The authors also introduced a new method called Dynamic thresholding, which during each sampling step clips the pixels values to a $[-s, s]$ interval where $s$ is a percentile of pixel value. This has the benefit to counterbalance the lack of image fidelity that can emerge from guidance-free diffusion when the guidance weight is high. It reduces the values of saturated pixels and prevent saturation at each step.
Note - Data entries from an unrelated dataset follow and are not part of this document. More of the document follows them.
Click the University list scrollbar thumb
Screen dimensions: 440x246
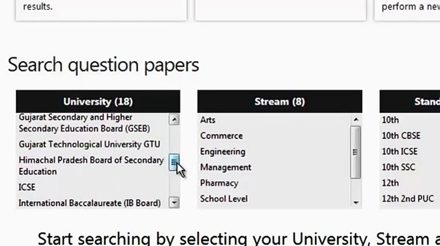click(x=174, y=163)
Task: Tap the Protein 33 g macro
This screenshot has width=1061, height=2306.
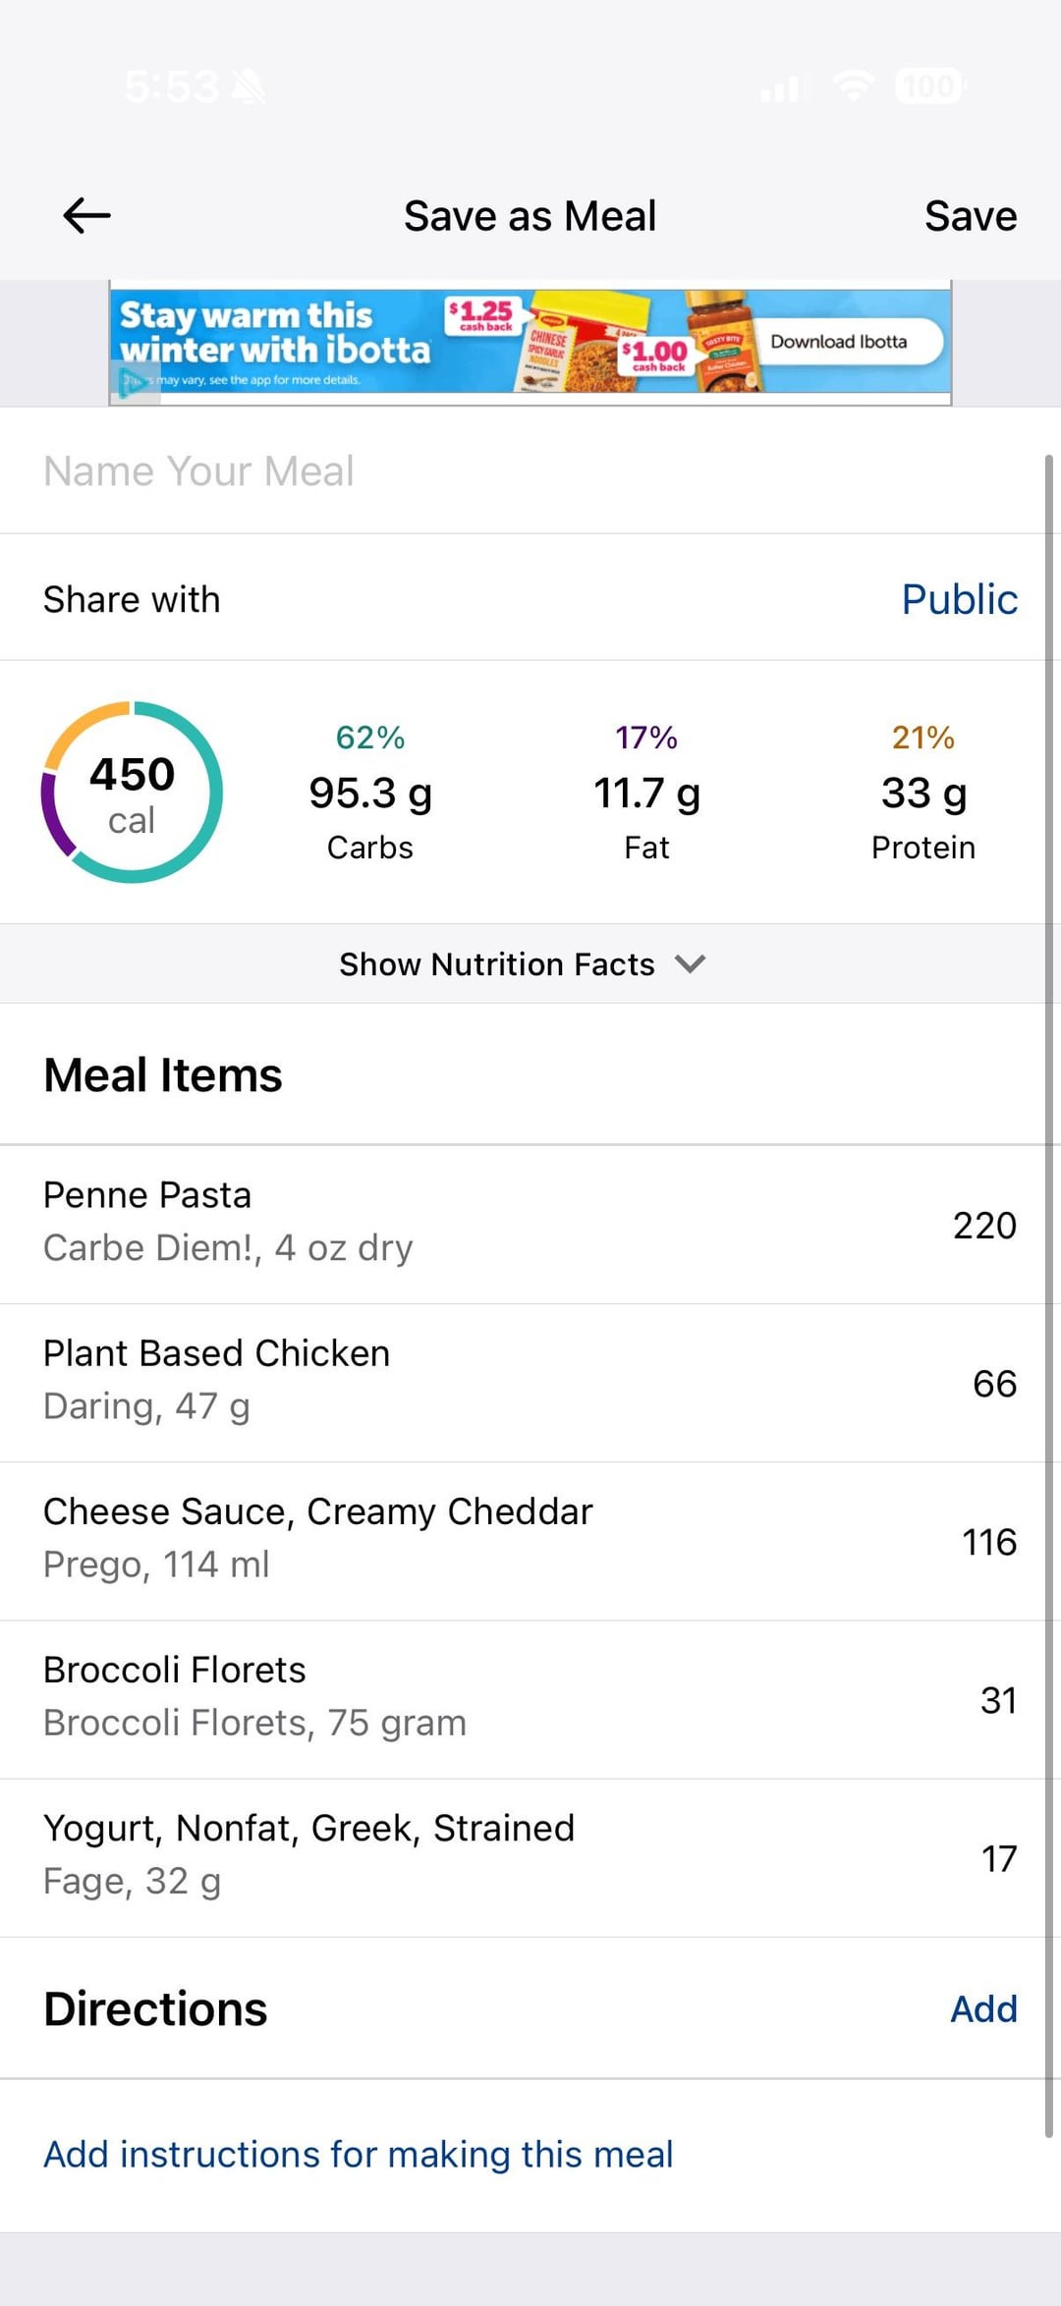Action: [923, 792]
Throughout this work, the authors notably noticed that:

Scaling the text encoder is very effective, more than scale the diffusion models, resulting in results of better quality and image-text alignment.
Dynamic thresholding result in images with higher fidelity than static thresholding or none.
Noise conditioning augmentation in super-resolution networks yields results with higher FID and CLIP scores.
Cross-attention text conditioning yields better results than a simple mean or attention pooling operations, resulting in higher image-text alignment.

Parti

In the following weeks again, another team of google released once again a new text-to_image model they called Parti (Pathways Autoregressive Text-to-Image).
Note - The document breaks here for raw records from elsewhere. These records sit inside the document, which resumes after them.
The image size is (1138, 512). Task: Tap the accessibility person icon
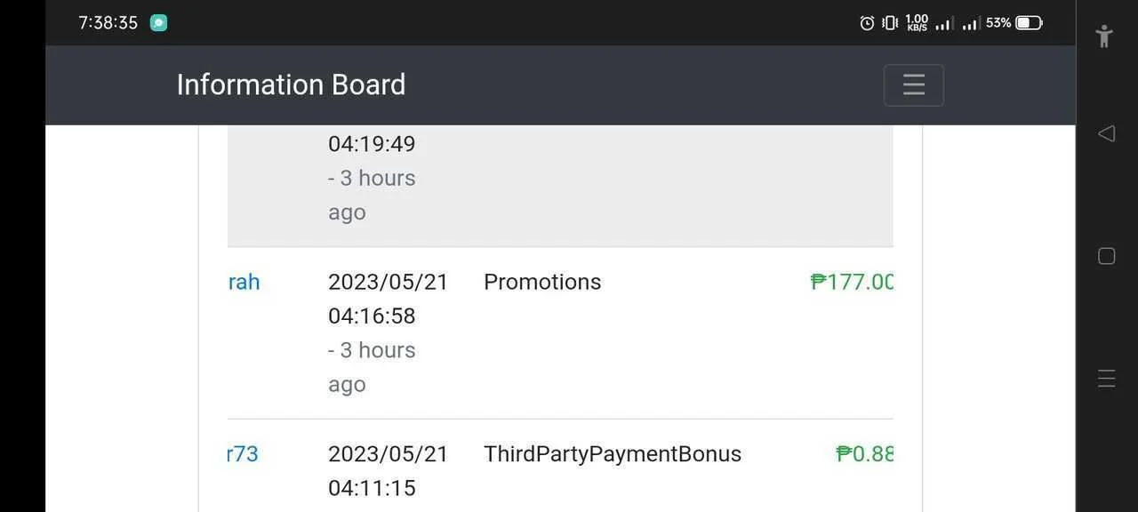1104,36
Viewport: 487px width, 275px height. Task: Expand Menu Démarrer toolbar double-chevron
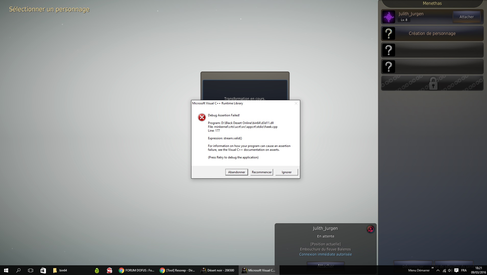[x=432, y=268]
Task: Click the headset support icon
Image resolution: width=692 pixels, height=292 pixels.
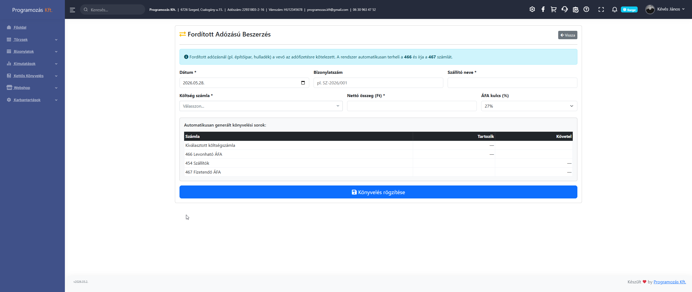Action: pos(564,9)
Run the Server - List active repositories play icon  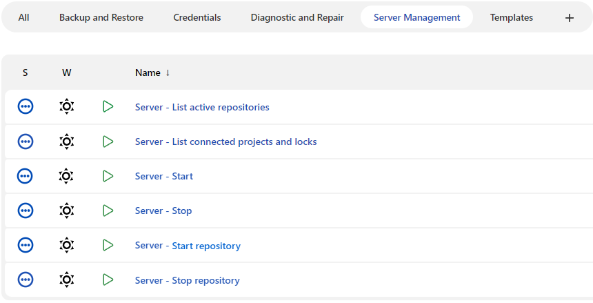108,106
Parti is actually a Transformer based model, which contrasts with other model in that it is autoregressive. It is a seq2seq architecture, where the encoder takes the input caption and the decoder generates the image. The images are discretized through a ViT-VQGAN which acts as a tokenizer and detokenizer, over a vocabulary of 8192 tokens.

Schema of Parti’s architecture. Figure taken from the original paper.
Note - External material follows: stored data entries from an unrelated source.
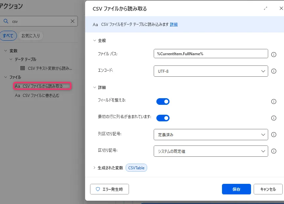Screen dimensions: 284x204
Task: Switch to the お気に入り tab
Action: click(x=30, y=36)
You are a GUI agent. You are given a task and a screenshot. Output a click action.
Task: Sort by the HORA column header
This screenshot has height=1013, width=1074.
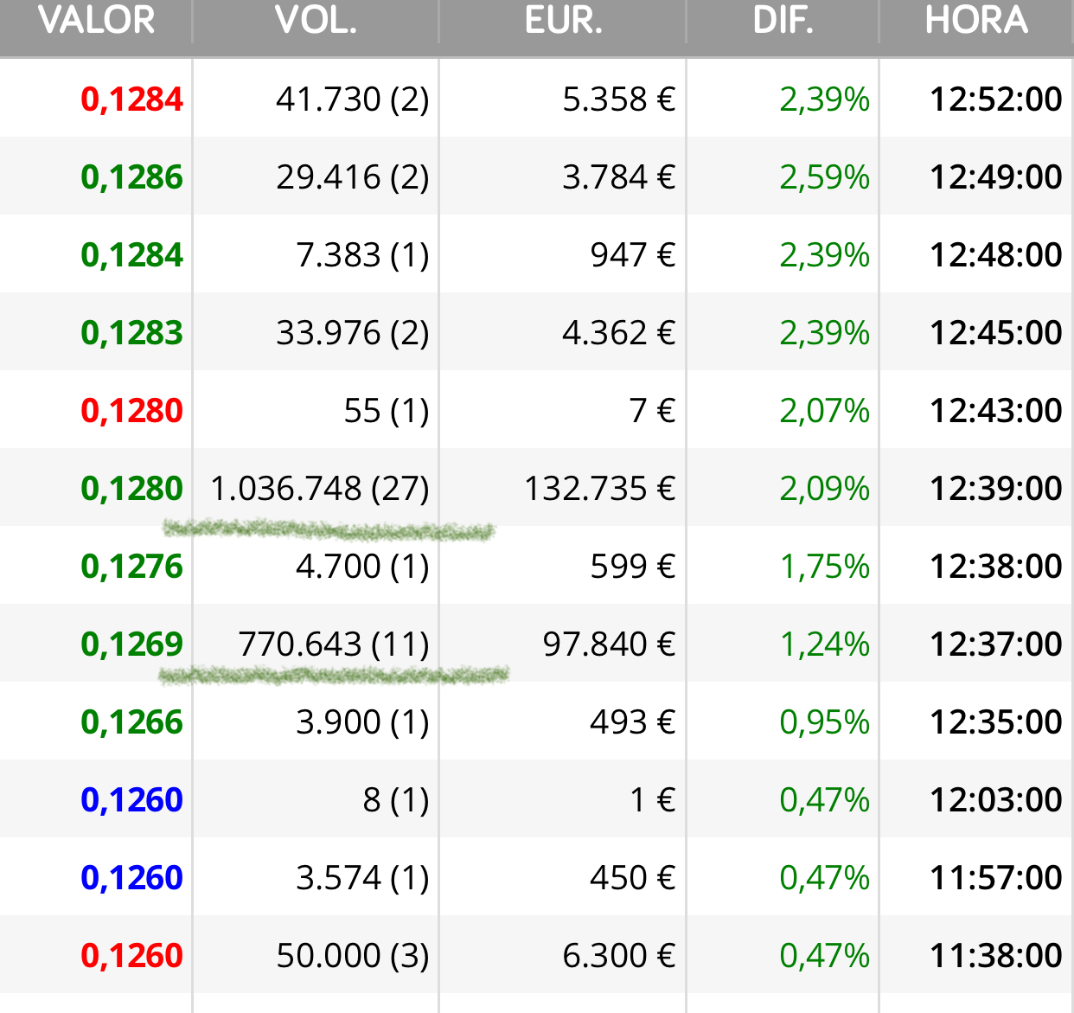[976, 21]
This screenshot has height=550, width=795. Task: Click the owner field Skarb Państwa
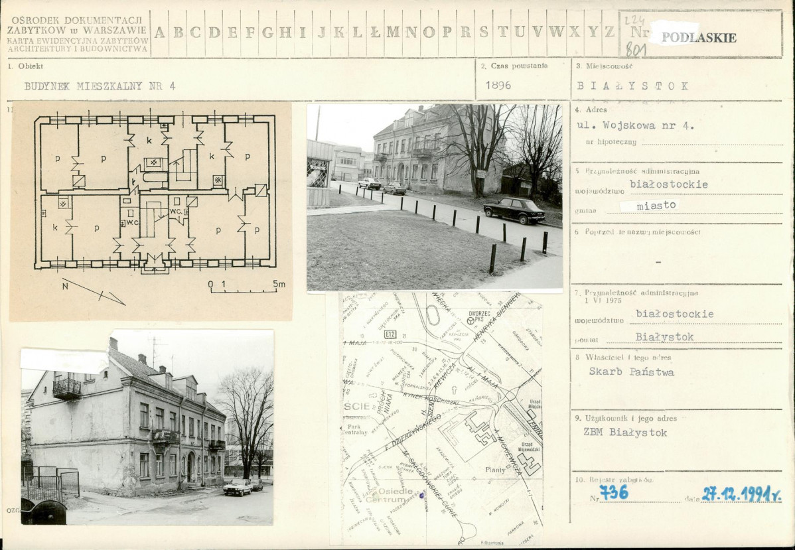pos(631,372)
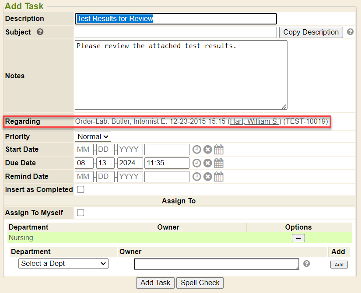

Parti works with 256x256px images, which are downsampled and upsampled during training and inference.

There is not much to say on the technical stack of Parti. The major contribution of this work is probably how the authors showed that scaling is a crucial factor in order to get realistic and well text-image aligned results.

Results generated from Parti. We clearly see the difference in both quality and text-image alignment between the small and big versions of Parti. Figure taken from the original paper.

Latent diffusion models and Stable Diffusion

As we have seen so far, diffusion models are the backbones of most text-to-image systems. Their iterative refinement generative process makes them particularly well suited to create both realistic and controllable content.

We did not mention however yet that the inference time of diffusion models is high, more than most neural neural networks in average. This is partly due to the need to store and backpropagate the gradients, of models, for a large number of steps, of models often very large.

Researchers from the Ludwig Maximilian University of Munich then introduced the “Latent Diffusion Model”. The core idea is to perform the diffusion step to a latent space level, instead of the pixel level as currently done. This is motivated by the fact that the latent space can contain most of the semantic and important information about an image and the associated caption, while the overall pixel level also contains the perceptual details that are not necessarily required.

The compression step is done by an Autoencoder, whose the encoder compresses the images $\mathbf{x} \in \mathbb{R}^{H \times W \times 3}$ into latent representation $\mathbf{z} \in \mathbb{R}^{h \times w \times c}$. Images are downsampled by a factor $f = H/h = W/w = 2^m,: m \in \mathbb{N}$. The decoder reconstructs the images from the latent.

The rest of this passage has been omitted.